● **Exercise details**
Check each line of the entries below for the word "computer", and copy the lines that have it.

● **Saved entries**
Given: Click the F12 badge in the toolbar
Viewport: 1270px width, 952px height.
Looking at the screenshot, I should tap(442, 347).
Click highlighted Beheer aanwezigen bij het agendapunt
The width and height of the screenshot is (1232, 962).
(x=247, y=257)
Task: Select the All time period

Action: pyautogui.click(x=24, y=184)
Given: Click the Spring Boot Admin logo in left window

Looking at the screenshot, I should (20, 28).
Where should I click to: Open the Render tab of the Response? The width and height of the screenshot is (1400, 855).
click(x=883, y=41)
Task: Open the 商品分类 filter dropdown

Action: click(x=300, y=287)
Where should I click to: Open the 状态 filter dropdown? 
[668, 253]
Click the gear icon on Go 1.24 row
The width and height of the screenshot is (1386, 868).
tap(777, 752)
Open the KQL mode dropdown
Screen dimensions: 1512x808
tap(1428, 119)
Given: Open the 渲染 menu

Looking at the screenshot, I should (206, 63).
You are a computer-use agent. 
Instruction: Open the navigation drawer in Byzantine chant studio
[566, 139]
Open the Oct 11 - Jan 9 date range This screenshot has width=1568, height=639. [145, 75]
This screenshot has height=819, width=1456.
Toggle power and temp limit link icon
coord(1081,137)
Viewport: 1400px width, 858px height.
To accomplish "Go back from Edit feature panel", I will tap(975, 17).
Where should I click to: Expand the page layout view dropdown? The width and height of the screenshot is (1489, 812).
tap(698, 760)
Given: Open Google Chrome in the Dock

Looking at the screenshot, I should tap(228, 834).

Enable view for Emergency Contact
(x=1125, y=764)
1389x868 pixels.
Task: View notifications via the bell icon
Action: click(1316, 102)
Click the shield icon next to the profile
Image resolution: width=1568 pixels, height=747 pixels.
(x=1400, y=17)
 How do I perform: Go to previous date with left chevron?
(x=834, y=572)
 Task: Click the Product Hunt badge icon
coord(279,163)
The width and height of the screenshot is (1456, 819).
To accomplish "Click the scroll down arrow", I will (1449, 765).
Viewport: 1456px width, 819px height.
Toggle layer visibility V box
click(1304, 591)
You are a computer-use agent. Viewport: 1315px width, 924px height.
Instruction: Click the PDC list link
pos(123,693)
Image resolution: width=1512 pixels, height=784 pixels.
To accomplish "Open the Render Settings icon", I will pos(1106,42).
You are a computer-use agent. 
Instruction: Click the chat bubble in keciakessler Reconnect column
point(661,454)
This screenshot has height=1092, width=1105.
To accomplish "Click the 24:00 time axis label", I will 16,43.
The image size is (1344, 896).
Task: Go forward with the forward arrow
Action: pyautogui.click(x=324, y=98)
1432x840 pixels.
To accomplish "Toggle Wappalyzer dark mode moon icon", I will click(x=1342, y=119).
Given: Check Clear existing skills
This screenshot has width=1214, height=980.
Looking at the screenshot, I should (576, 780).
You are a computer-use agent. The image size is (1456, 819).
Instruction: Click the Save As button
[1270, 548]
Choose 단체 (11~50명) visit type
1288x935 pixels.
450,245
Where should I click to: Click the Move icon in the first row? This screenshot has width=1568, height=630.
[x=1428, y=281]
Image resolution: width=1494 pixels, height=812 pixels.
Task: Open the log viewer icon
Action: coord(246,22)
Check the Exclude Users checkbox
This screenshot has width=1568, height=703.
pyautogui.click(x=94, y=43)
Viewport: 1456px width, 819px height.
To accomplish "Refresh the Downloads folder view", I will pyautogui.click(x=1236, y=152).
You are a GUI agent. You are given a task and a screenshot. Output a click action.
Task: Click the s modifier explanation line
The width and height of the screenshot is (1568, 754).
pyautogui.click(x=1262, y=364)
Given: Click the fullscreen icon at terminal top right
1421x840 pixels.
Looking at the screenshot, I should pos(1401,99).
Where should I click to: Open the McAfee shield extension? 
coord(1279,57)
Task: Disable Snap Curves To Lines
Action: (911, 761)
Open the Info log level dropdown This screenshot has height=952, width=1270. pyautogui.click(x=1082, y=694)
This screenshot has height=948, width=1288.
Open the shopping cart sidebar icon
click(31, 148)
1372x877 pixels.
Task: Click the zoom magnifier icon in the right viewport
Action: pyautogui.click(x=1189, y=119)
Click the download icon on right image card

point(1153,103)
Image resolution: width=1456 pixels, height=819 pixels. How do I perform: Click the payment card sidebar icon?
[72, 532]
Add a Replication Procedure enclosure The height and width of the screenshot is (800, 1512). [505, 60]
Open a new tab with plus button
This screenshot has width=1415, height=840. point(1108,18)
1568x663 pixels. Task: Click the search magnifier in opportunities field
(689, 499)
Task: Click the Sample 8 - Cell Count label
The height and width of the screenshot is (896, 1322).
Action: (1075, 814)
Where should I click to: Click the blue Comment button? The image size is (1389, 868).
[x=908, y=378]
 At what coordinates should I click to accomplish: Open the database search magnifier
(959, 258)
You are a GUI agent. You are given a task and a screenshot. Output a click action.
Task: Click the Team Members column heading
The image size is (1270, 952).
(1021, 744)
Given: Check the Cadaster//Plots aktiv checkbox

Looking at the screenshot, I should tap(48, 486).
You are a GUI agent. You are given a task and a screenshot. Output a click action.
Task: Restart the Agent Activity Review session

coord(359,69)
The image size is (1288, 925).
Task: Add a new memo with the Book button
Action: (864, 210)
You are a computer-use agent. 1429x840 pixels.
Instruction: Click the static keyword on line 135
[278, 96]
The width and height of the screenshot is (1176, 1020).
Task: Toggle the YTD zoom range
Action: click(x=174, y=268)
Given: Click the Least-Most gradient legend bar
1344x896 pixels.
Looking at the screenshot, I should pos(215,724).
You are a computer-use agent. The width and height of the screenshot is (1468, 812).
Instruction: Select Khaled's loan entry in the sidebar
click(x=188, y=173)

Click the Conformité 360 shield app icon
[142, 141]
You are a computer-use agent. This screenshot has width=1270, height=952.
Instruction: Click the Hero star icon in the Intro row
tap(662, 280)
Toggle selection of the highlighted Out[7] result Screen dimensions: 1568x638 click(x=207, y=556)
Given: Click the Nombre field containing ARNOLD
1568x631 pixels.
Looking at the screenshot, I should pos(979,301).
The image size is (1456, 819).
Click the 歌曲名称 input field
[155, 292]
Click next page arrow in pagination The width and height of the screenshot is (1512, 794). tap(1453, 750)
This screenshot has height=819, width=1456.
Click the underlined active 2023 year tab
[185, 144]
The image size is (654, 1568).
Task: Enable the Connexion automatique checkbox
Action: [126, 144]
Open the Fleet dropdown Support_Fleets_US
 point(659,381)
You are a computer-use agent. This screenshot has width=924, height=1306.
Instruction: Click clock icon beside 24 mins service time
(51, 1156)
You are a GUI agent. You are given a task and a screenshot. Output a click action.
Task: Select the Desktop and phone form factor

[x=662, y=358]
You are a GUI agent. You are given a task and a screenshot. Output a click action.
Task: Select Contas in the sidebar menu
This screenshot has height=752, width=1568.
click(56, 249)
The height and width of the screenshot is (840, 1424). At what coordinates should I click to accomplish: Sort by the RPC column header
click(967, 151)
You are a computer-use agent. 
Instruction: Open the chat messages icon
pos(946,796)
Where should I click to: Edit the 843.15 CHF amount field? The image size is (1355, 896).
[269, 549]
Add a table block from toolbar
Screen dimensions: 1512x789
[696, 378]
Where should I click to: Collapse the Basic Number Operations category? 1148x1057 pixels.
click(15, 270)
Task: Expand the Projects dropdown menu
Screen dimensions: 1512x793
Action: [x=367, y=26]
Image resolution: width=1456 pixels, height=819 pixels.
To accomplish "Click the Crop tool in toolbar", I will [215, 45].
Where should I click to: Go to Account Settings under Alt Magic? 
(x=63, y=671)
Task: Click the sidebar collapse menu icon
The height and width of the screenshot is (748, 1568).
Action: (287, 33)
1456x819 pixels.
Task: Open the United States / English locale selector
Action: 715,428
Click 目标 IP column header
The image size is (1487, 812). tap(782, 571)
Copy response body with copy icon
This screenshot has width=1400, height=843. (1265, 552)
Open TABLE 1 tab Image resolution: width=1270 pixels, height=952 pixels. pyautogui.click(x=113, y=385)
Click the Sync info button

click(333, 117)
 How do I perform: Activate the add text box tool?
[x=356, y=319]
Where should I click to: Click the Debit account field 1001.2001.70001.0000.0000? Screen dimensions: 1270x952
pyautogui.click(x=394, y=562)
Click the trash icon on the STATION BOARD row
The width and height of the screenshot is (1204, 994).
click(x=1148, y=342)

● **Answer for the task**
You are a computer-use agent. 
You are a computer-use agent. Viewport: 1315px width, 924px height.
You are a computer-use agent. 
You are a computer-use agent. The image size is (1456, 819).
You are a computer-use agent. 1429x840 pixels.
You are a computer-use agent. The width and height of the screenshot is (1468, 812).
You are a computer-use agent. This screenshot has width=1270, height=952.
You are a computer-use agent. This screenshot has width=924, height=1306.
You are a computer-use agent. 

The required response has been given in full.